Tuesday, October 18, 2011
I was so excited to come across this poem about my gr gr grandfather, John W. Brickley. It was written in honor of his 90th birthday celebration by his niece. It also tells about his father as well. Just had to share this with you all.
Poem Tells Life Story of J.W. Brickley, Former Olin Resident
The following poem is a life story of J.W. Brickley, formerly of Olin. It was read at his ninetieth birthday celebration at Anamosa at the home of Mr. and Mrs. George Purcell. It was received last week, but too late for publication. Mrs. Elizabeth Austin, a niece of Mr.

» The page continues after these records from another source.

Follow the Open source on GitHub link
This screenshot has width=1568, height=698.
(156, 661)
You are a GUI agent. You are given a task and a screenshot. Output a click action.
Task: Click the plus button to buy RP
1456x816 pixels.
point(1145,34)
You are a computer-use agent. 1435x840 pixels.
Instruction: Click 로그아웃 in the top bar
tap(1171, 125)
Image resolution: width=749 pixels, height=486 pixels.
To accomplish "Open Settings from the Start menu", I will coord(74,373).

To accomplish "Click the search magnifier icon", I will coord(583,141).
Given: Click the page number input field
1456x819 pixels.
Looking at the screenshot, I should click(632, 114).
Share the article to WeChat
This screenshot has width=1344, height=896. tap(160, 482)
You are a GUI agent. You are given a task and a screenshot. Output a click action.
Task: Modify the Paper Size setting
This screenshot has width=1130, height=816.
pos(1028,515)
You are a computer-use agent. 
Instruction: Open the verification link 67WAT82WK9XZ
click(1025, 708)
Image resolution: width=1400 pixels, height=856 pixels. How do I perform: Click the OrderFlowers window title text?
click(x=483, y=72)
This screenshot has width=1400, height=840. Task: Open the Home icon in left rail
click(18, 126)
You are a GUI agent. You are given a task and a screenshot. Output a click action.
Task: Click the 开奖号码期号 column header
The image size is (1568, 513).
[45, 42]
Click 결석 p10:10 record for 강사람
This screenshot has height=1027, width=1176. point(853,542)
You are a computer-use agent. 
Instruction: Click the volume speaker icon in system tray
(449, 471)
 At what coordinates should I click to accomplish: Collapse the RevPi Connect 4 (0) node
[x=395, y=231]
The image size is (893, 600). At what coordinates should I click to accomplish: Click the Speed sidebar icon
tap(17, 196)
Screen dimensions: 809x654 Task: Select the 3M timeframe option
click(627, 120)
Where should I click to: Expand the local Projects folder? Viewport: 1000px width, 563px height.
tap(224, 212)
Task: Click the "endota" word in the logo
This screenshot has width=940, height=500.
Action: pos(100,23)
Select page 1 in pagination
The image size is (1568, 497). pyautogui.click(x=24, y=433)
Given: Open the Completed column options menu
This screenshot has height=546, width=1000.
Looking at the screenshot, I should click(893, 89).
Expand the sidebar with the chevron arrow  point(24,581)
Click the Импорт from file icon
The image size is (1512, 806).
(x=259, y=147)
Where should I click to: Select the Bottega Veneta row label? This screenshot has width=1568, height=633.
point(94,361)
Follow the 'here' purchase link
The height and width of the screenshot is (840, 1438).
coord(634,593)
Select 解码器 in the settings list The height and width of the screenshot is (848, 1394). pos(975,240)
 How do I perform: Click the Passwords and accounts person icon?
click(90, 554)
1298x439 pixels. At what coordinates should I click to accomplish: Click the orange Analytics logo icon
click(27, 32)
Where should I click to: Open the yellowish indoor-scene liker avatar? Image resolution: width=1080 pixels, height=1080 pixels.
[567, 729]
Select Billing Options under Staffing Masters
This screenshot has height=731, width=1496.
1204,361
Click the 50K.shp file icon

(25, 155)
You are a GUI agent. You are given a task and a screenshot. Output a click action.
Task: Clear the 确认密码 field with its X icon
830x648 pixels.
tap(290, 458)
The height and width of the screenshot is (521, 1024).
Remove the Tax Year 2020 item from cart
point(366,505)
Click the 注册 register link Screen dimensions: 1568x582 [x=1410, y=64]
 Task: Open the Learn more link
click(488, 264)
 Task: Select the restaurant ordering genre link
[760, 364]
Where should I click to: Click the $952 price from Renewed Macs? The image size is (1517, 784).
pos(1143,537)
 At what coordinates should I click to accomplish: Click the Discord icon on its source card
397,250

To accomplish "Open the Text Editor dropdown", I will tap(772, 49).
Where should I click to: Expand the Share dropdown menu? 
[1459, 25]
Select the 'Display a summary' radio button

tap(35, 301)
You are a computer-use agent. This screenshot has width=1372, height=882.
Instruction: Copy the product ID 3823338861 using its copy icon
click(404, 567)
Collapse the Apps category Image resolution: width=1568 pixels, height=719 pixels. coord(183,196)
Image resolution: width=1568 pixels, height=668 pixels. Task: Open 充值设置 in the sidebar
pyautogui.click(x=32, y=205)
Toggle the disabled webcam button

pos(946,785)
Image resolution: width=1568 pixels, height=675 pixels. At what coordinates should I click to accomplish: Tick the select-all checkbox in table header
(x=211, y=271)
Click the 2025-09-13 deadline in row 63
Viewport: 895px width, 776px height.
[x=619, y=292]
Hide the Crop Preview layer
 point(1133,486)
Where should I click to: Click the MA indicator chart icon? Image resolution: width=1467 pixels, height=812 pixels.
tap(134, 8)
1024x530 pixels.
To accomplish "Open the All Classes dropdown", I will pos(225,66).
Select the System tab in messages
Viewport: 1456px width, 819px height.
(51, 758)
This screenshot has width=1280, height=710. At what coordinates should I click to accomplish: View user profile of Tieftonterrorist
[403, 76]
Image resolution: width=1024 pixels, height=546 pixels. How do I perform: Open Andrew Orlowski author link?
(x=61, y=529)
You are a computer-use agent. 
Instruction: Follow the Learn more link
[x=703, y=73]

Brickley wrote it.
My grandfather and grandmother lived long ago
In Guernsey county in Ohio.
Grandfather, he was a cooper by trade,
His wife was mother, cook and nursemaid.
Now the work that they had wasn't easy to do,
For their children in number were more than a few,
They came one by one as gifts from Heaven
"Till there in all were just eleven.”
James came first and was number one,
Johekim was second, also a son.
The next was a daughter, Katherine by name,
Then another girl came and they called her Jane.
Mary was the next one to arrive;
Another sister, her number was five.
Then came Amelia, a sweet little dear
And she was the very first girl to appear.
On the thirteenth of March in forty-one
Behold here comes another young son.
Now this one they thought was the best they had
So they named him John after his Dad.
Then when Thompson came next, a dear little boy
Every one there was thrilled with joy.
And when he grew up and wanted a home
He met my mother and made her his own.
Martin was the next, so darling and sweet.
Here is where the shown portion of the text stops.